Provided material:

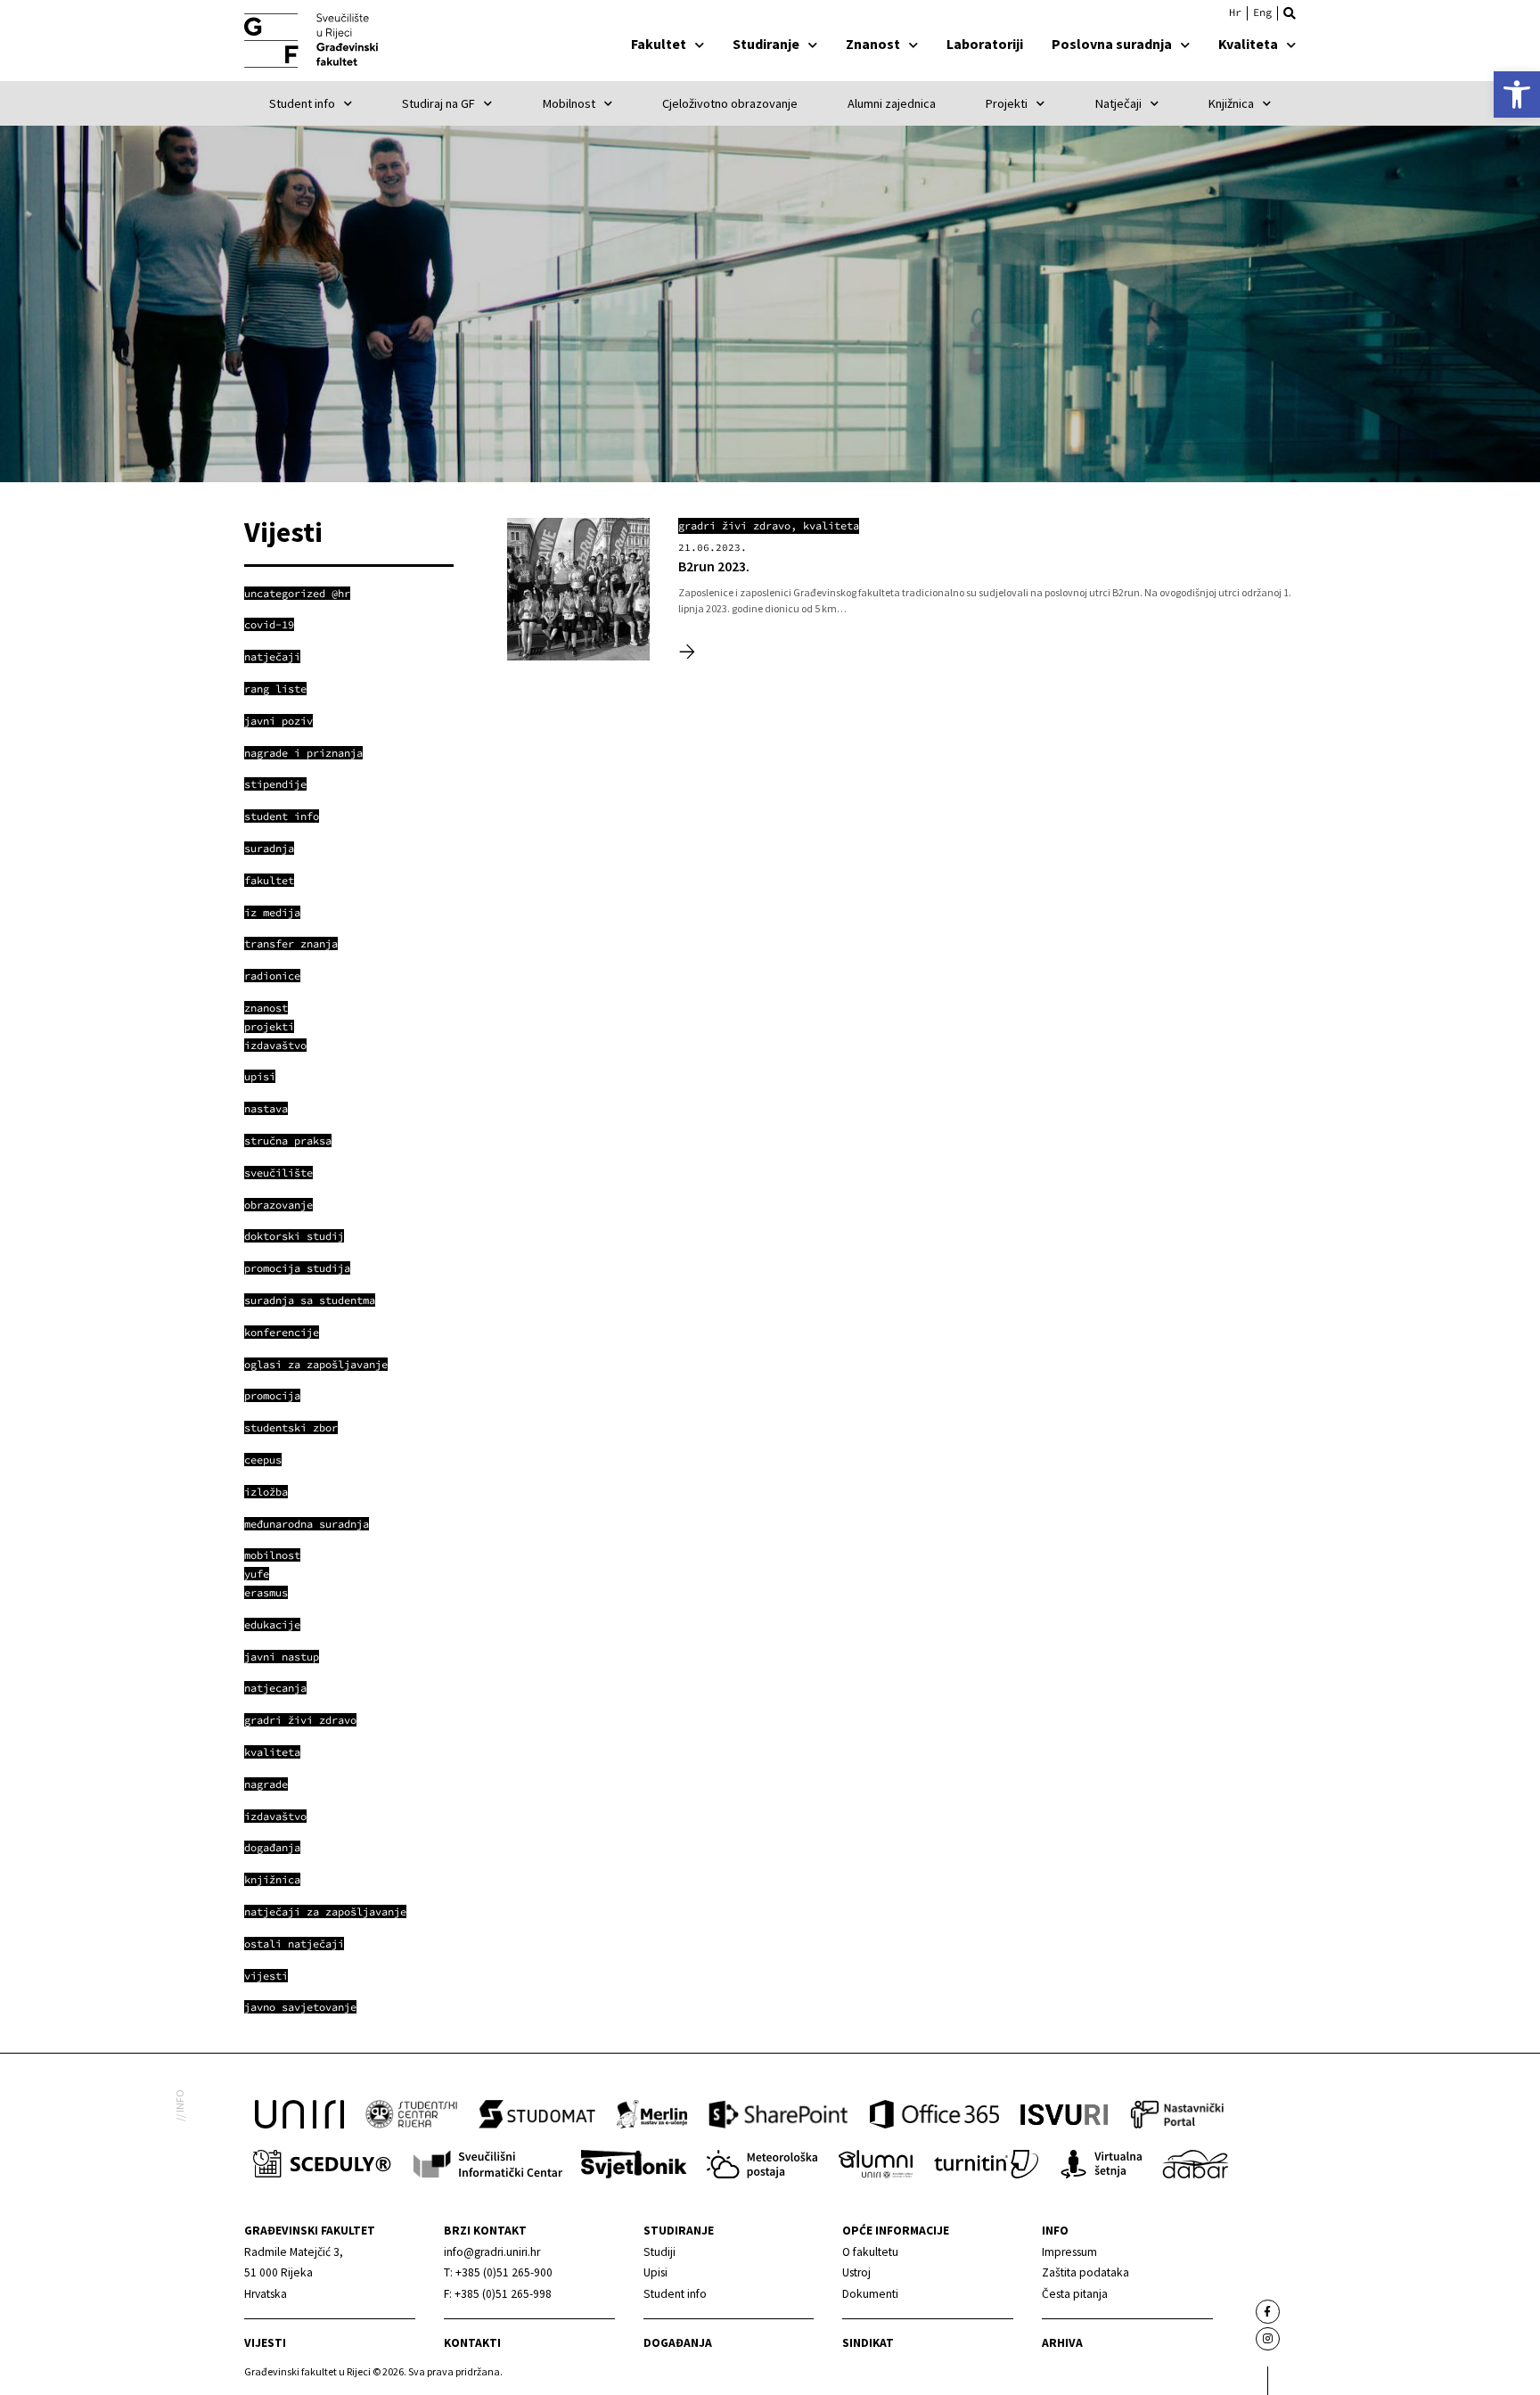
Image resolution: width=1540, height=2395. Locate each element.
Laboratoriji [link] (984, 44)
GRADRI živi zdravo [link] (734, 525)
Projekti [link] (1007, 103)
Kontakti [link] (472, 2342)
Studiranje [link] (766, 44)
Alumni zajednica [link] (892, 103)
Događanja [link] (677, 2342)
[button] (1289, 13)
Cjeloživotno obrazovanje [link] (730, 103)
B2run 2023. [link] (714, 566)
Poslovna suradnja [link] (1112, 44)
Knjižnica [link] (1231, 103)
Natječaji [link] (1118, 103)
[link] (1517, 94)
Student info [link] (302, 103)
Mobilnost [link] (569, 103)
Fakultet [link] (658, 44)
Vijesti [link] (265, 2342)
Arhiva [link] (1062, 2342)
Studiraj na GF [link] (438, 103)
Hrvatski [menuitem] (1235, 12)
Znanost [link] (873, 44)
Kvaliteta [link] (1248, 44)
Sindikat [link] (868, 2342)
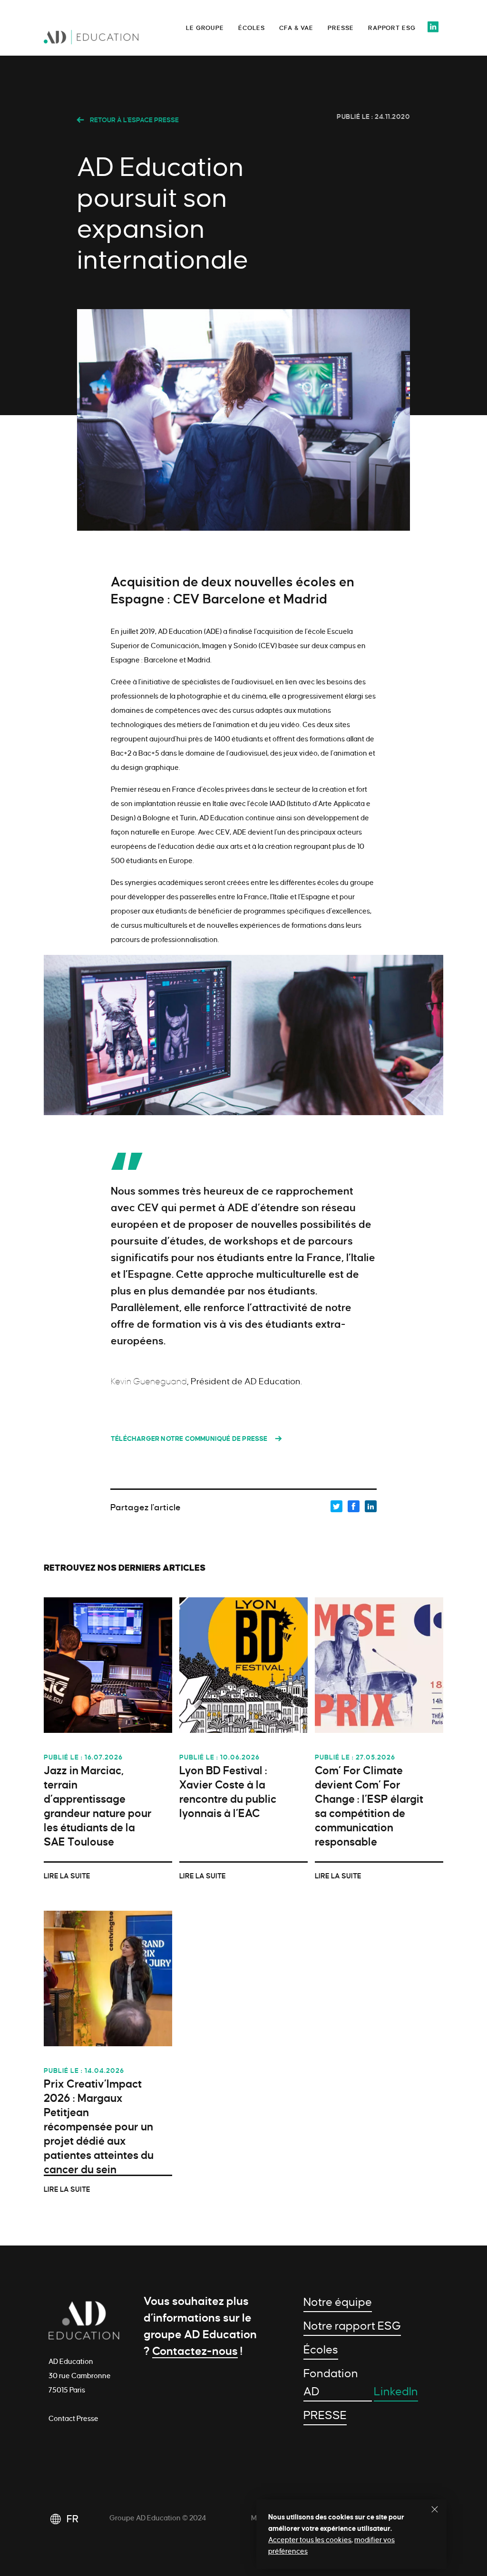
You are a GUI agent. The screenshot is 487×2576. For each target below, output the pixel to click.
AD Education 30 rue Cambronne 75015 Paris (80, 2376)
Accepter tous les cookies (309, 2540)
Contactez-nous (195, 2351)
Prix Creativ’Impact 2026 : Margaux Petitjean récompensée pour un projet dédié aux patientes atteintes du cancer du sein (99, 2127)
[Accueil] (111, 39)
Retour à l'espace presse (133, 120)
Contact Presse (73, 2418)
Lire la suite (67, 1876)
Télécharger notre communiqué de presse (189, 1438)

Exercise aim: Pictures aside, retype the entries above exactly as they are.

Result for this task:
Image resolution: width=1540, height=2395. Locate each element.
Laboratoriji [link] (984, 44)
GRADRI živi zdravo [link] (734, 525)
Projekti [link] (1007, 103)
Kontakti [link] (472, 2342)
Studiranje [link] (766, 44)
Alumni zajednica [link] (892, 103)
Događanja [link] (677, 2342)
[button] (1289, 13)
Cjeloživotno obrazovanje [link] (730, 103)
B2run 2023. [link] (714, 566)
Poslovna suradnja [link] (1112, 44)
Knjižnica [link] (1231, 103)
Natječaji [link] (1118, 103)
[link] (1517, 94)
Student info [link] (302, 103)
Mobilnost [link] (569, 103)
Fakultet [link] (658, 44)
Vijesti [link] (265, 2342)
Arhiva [link] (1062, 2342)
Studiraj na GF [link] (438, 103)
Hrvatski [menuitem] (1235, 12)
Znanost [link] (873, 44)
Kvaliteta [link] (1248, 44)
Sindikat [link] (868, 2342)
You are a GUI agent. The screenshot is 487×2576. For each target below, output the pixel to click.
AD Education 30 rue Cambronne 75015 Paris (80, 2376)
Accepter tous les cookies (309, 2540)
Contactez-nous (195, 2351)
Prix Creativ’Impact 2026 : Margaux Petitjean récompensée pour un projet dédié aux patientes atteintes du cancer du sein (99, 2127)
[Accueil] (111, 39)
Retour à l'espace presse (133, 120)
Contact Presse (73, 2418)
Lire la suite (67, 1876)
Télécharger notre communiqué de presse (189, 1438)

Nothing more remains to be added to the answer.